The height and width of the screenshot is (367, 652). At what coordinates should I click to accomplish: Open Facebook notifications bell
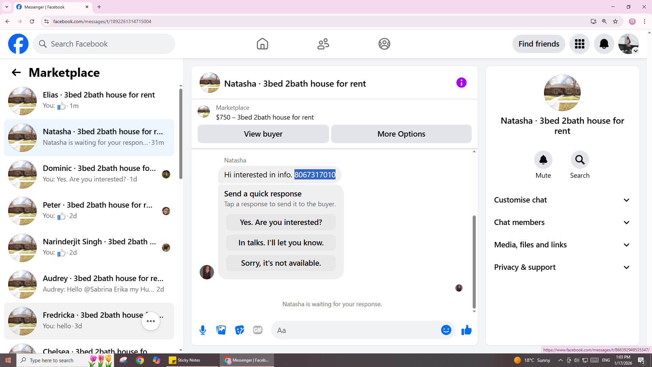604,44
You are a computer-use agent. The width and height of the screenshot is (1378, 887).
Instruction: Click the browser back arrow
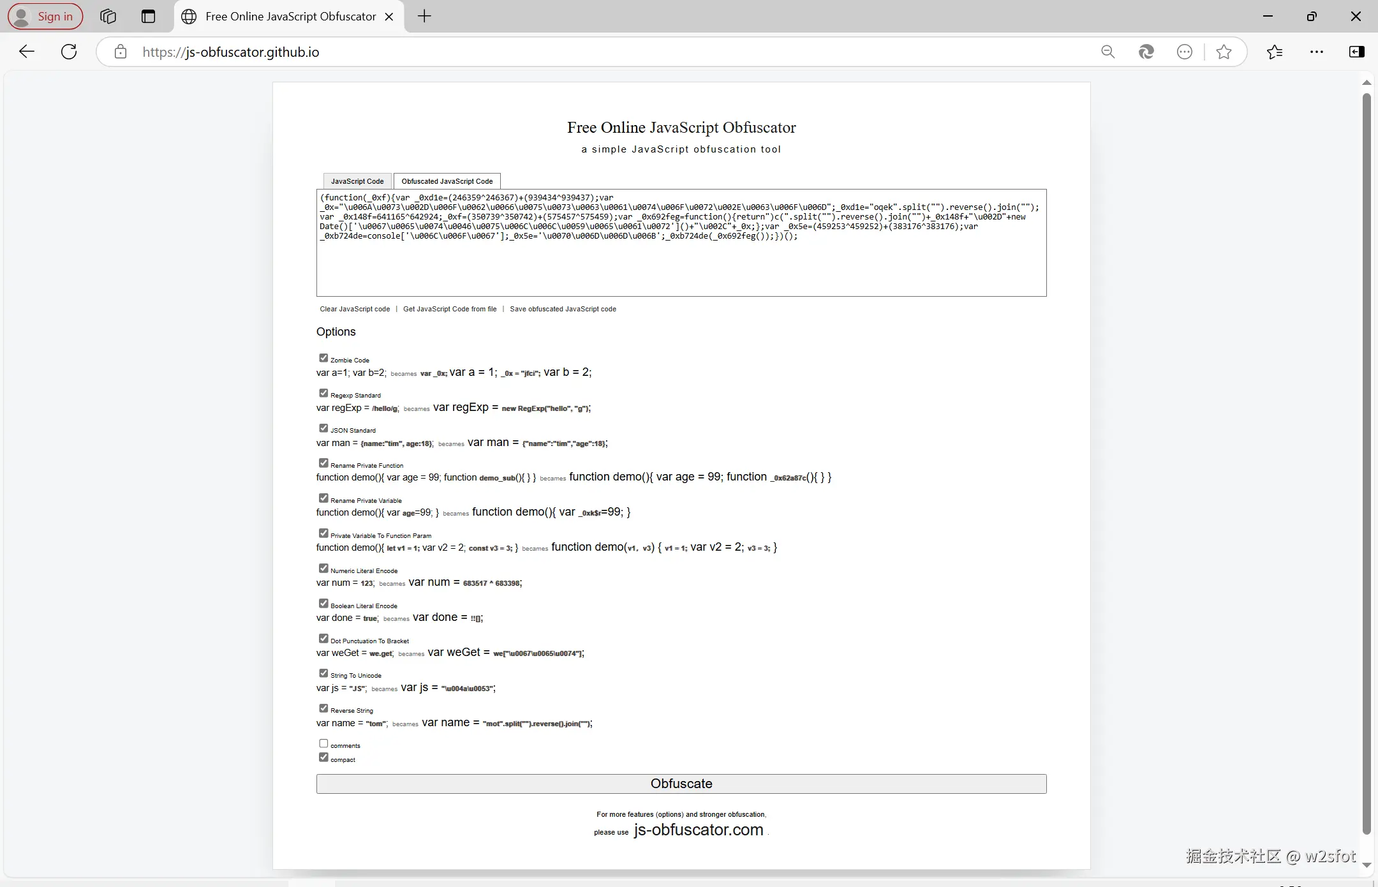27,52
----
§ Your task: Would you print, exactly as they appear, the lines from the line with "You are a computer-use" through the end of the entries above, leaving out the pictures?

§ Answer space:
You are a computer-use agent. The width and height of the screenshot is (1378, 887).
Instruction: Click the browser back arrow
27,52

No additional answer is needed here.